- AIM OF THE TASK -
Print the line containing "Image resolution: width=1389" and all lines after it to the end of the records below, exactly as written. No pictures.

Entries taken from a collection:
------------------------------------------------
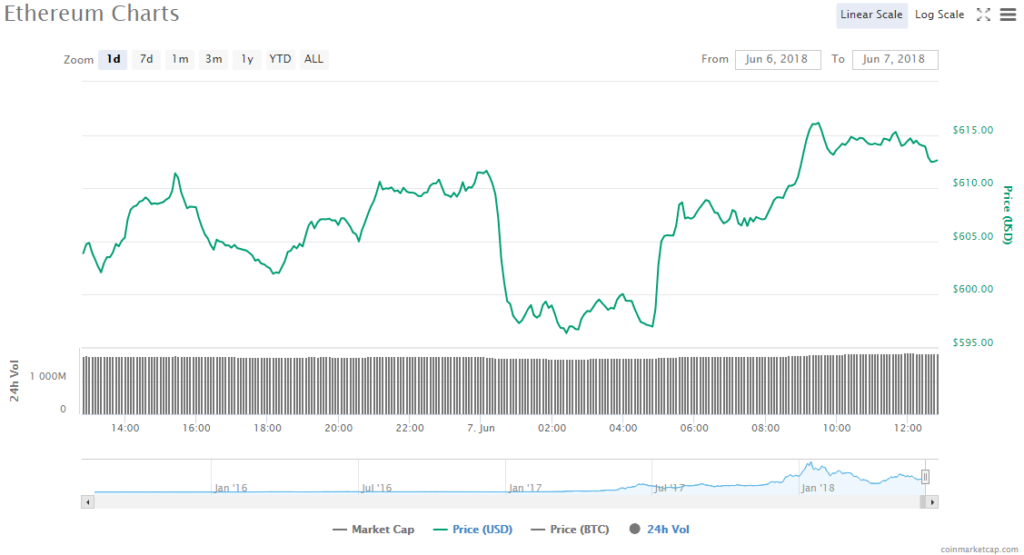This screenshot has width=1024, height=555.
Task: Open the To date field
Action: tap(895, 59)
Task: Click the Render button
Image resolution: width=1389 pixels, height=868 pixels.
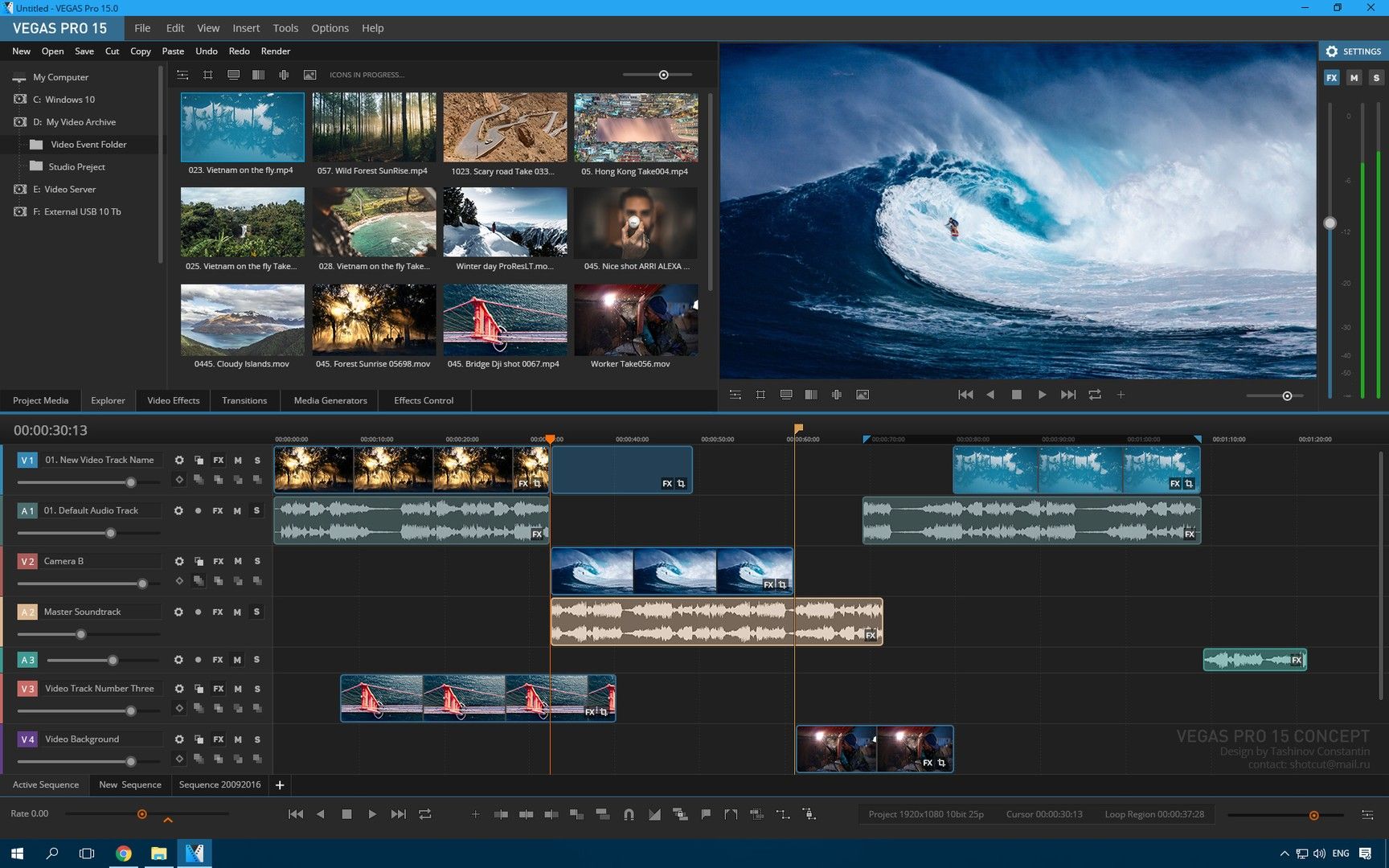Action: [x=275, y=51]
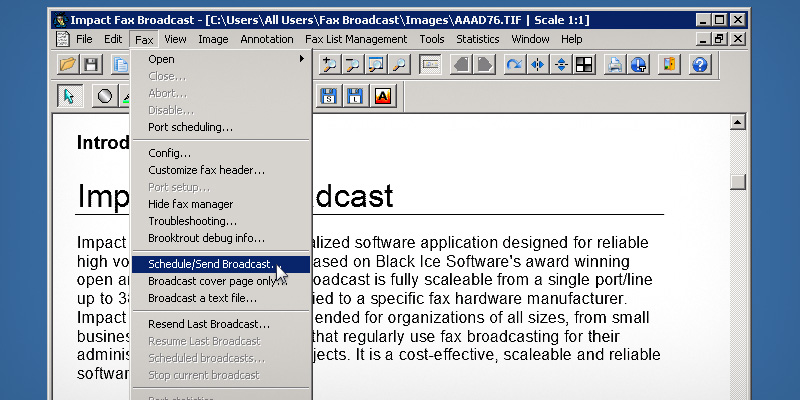Click the rotate image icon
Viewport: 800px width, 400px height.
pyautogui.click(x=514, y=65)
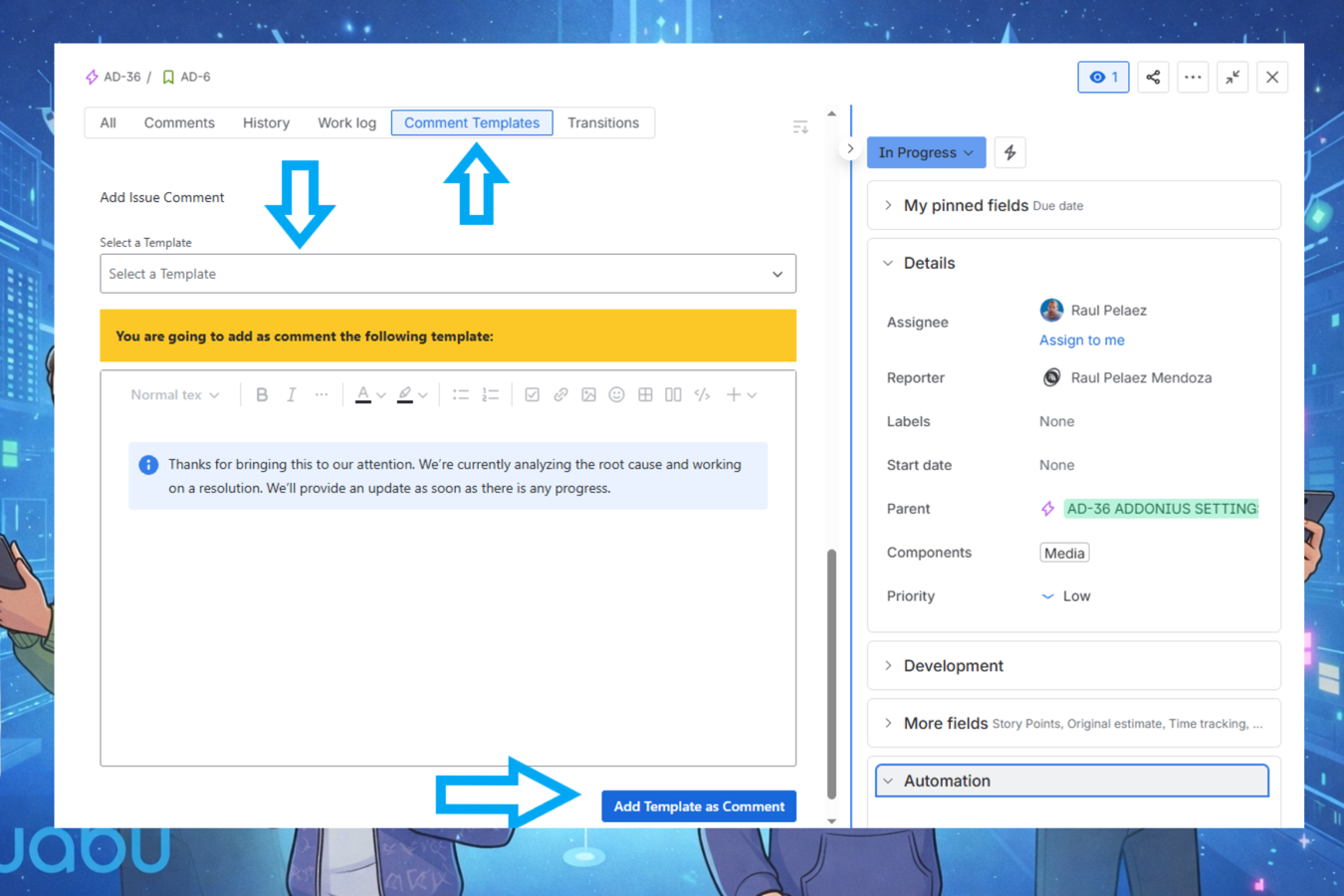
------------------------------------------------
- THE ANSWER -
Image resolution: width=1389 pixels, height=868 pixels.
Action: [x=275, y=51]
Click the rotate image icon
Viewport: 800px width, 400px height.
pyautogui.click(x=514, y=65)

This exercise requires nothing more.